- [Exercise]: Nothing in the records may be altered; repeat them exactly.

- [Material for the task]:

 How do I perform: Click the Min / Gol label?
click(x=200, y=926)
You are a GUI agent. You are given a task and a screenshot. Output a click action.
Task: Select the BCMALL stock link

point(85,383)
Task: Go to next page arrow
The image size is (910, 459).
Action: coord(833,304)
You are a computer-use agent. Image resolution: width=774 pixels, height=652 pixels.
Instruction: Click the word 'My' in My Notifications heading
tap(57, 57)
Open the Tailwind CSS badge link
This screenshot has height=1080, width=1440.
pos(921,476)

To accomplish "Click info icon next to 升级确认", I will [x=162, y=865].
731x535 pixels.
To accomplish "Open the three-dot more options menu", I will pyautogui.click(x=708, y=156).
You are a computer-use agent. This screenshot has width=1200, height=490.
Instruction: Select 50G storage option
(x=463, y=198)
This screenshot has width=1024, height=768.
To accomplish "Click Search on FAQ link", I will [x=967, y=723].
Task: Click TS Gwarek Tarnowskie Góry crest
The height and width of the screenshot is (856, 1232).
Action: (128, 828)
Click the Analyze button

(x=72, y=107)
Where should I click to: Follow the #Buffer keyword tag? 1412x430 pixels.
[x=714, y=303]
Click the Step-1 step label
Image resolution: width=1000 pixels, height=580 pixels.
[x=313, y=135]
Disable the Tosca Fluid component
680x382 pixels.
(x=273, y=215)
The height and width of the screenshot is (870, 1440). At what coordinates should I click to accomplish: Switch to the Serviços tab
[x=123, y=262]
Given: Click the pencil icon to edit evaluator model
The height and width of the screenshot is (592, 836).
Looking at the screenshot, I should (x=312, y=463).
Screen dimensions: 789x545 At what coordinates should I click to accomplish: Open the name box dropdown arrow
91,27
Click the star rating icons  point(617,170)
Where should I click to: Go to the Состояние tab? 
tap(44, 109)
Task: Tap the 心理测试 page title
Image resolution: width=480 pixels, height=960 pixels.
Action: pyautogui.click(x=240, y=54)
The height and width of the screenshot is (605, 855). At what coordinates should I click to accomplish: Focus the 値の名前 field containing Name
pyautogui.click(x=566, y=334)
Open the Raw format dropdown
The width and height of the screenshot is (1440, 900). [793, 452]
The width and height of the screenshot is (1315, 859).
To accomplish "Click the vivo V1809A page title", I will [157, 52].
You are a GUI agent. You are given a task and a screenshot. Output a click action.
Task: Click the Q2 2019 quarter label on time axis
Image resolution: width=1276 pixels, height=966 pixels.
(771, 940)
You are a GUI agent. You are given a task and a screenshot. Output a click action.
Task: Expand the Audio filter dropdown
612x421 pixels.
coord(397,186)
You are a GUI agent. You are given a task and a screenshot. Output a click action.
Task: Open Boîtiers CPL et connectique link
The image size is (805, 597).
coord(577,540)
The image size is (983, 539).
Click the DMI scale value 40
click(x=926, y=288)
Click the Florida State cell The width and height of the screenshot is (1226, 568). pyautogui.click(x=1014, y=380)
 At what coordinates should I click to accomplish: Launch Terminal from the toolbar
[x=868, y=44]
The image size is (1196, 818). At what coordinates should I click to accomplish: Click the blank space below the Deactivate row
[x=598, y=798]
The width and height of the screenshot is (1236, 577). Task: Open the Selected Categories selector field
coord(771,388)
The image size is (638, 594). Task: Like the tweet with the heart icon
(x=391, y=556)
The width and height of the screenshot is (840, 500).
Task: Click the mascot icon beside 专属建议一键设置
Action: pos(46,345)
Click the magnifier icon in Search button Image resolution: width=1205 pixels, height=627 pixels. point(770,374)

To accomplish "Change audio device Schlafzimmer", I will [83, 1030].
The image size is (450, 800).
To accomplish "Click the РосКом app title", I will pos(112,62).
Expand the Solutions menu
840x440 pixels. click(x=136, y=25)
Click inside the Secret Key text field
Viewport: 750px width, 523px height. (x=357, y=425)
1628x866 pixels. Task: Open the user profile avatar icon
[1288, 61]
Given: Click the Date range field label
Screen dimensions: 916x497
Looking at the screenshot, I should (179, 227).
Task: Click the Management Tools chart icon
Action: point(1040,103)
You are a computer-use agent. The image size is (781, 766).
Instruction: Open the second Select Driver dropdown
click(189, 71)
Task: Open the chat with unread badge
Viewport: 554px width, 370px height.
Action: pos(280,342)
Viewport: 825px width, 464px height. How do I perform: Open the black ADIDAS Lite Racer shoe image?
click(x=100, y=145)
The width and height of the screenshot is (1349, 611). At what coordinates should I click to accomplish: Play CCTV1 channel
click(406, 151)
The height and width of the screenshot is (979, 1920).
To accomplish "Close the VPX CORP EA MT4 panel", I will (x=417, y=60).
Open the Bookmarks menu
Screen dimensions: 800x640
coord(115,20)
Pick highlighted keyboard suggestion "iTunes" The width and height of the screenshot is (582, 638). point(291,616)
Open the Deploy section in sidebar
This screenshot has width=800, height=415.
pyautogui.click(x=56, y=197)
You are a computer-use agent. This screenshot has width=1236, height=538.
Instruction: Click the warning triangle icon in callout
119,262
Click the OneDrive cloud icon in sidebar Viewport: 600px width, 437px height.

- [Exercise result]:
 How do I perform: Click the Min / Gol label?
click(x=200, y=926)
You are a GUI agent. You are given a task and a screenshot. Output a click action.
Task: Select the BCMALL stock link

point(85,383)
Task: Go to next page arrow
The image size is (910, 459).
Action: coord(833,304)
You are a computer-use agent. Image resolution: width=774 pixels, height=652 pixels.
Instruction: Click the word 'My' in My Notifications heading
tap(57, 57)
Open the Tailwind CSS badge link
This screenshot has height=1080, width=1440.
pos(921,476)

To accomplish "Click info icon next to 升级确认", I will [x=162, y=865].
731x535 pixels.
To accomplish "Open the three-dot more options menu", I will pyautogui.click(x=708, y=156).
You are a computer-use agent. This screenshot has width=1200, height=490.
Instruction: Select 50G storage option
(x=463, y=198)
This screenshot has width=1024, height=768.
To accomplish "Click Search on FAQ link", I will [x=967, y=723].
Task: Click TS Gwarek Tarnowskie Góry crest
The height and width of the screenshot is (856, 1232).
Action: (128, 828)
Click the Analyze button

(x=72, y=107)
Where should I click to: Follow the #Buffer keyword tag? 1412x430 pixels.
[x=714, y=303]
Click the Step-1 step label
Image resolution: width=1000 pixels, height=580 pixels.
[x=313, y=135]
Disable the Tosca Fluid component
680x382 pixels.
(x=273, y=215)
The height and width of the screenshot is (870, 1440). At what coordinates should I click to accomplish: Switch to the Serviços tab
[x=123, y=262]
Given: Click the pencil icon to edit evaluator model
The height and width of the screenshot is (592, 836).
Looking at the screenshot, I should (x=312, y=463).
Screen dimensions: 789x545 At what coordinates should I click to accomplish: Open the name box dropdown arrow
91,27
Click the star rating icons  point(617,170)
Where should I click to: Go to the Состояние tab? 
tap(44, 109)
Task: Tap the 心理测试 page title
Image resolution: width=480 pixels, height=960 pixels.
Action: pyautogui.click(x=240, y=54)
The height and width of the screenshot is (605, 855). At what coordinates should I click to accomplish: Focus the 値の名前 field containing Name
pyautogui.click(x=566, y=334)
Open the Raw format dropdown
The width and height of the screenshot is (1440, 900). [793, 452]
The width and height of the screenshot is (1315, 859).
To accomplish "Click the vivo V1809A page title", I will [157, 52].
You are a GUI agent. You are given a task and a screenshot. Output a click action.
Task: Click the Q2 2019 quarter label on time axis
Image resolution: width=1276 pixels, height=966 pixels.
(771, 940)
You are a GUI agent. You are given a task and a screenshot. Output a click action.
Task: Expand the Audio filter dropdown
612x421 pixels.
coord(397,186)
You are a GUI agent. You are given a task and a screenshot. Output a click action.
Task: Open Boîtiers CPL et connectique link
The image size is (805, 597).
coord(577,540)
The image size is (983, 539).
Click the DMI scale value 40
click(x=926, y=288)
Click the Florida State cell The width and height of the screenshot is (1226, 568). pyautogui.click(x=1014, y=380)
 At what coordinates should I click to accomplish: Launch Terminal from the toolbar
[x=868, y=44]
The image size is (1196, 818). At what coordinates should I click to accomplish: Click the blank space below the Deactivate row
[x=598, y=798]
The width and height of the screenshot is (1236, 577). Task: Open the Selected Categories selector field
coord(771,388)
The image size is (638, 594). Task: Like the tweet with the heart icon
(x=391, y=556)
The width and height of the screenshot is (840, 500).
Task: Click the mascot icon beside 专属建议一键设置
Action: pos(46,345)
Click the magnifier icon in Search button Image resolution: width=1205 pixels, height=627 pixels. point(770,374)

To accomplish "Change audio device Schlafzimmer", I will [83, 1030].
The image size is (450, 800).
To accomplish "Click the РосКом app title", I will pos(112,62).
Expand the Solutions menu
840x440 pixels. click(x=136, y=25)
Click inside the Secret Key text field
Viewport: 750px width, 523px height. (x=357, y=425)
1628x866 pixels. Task: Open the user profile avatar icon
[1288, 61]
Given: Click the Date range field label
Screen dimensions: 916x497
Looking at the screenshot, I should (179, 227).
Task: Click the Management Tools chart icon
Action: point(1040,103)
You are a computer-use agent. The image size is (781, 766).
Instruction: Open the second Select Driver dropdown
click(189, 71)
Task: Open the chat with unread badge
Viewport: 554px width, 370px height.
Action: pos(280,342)
Viewport: 825px width, 464px height. How do I perform: Open the black ADIDAS Lite Racer shoe image?
click(x=100, y=145)
The width and height of the screenshot is (1349, 611). At what coordinates should I click to accomplish: Play CCTV1 channel
click(406, 151)
The height and width of the screenshot is (979, 1920).
To accomplish "Close the VPX CORP EA MT4 panel", I will (x=417, y=60).
Open the Bookmarks menu
Screen dimensions: 800x640
coord(115,20)
Pick highlighted keyboard suggestion "iTunes" The width and height of the screenshot is (582, 638). point(291,616)
Open the Deploy section in sidebar
This screenshot has width=800, height=415.
pyautogui.click(x=56, y=197)
You are a computer-use agent. This screenshot has width=1236, height=538.
Instruction: Click the warning triangle icon in callout
119,262
Click the OneDrive cloud icon in sidebar Viewport: 600px width, 437px height.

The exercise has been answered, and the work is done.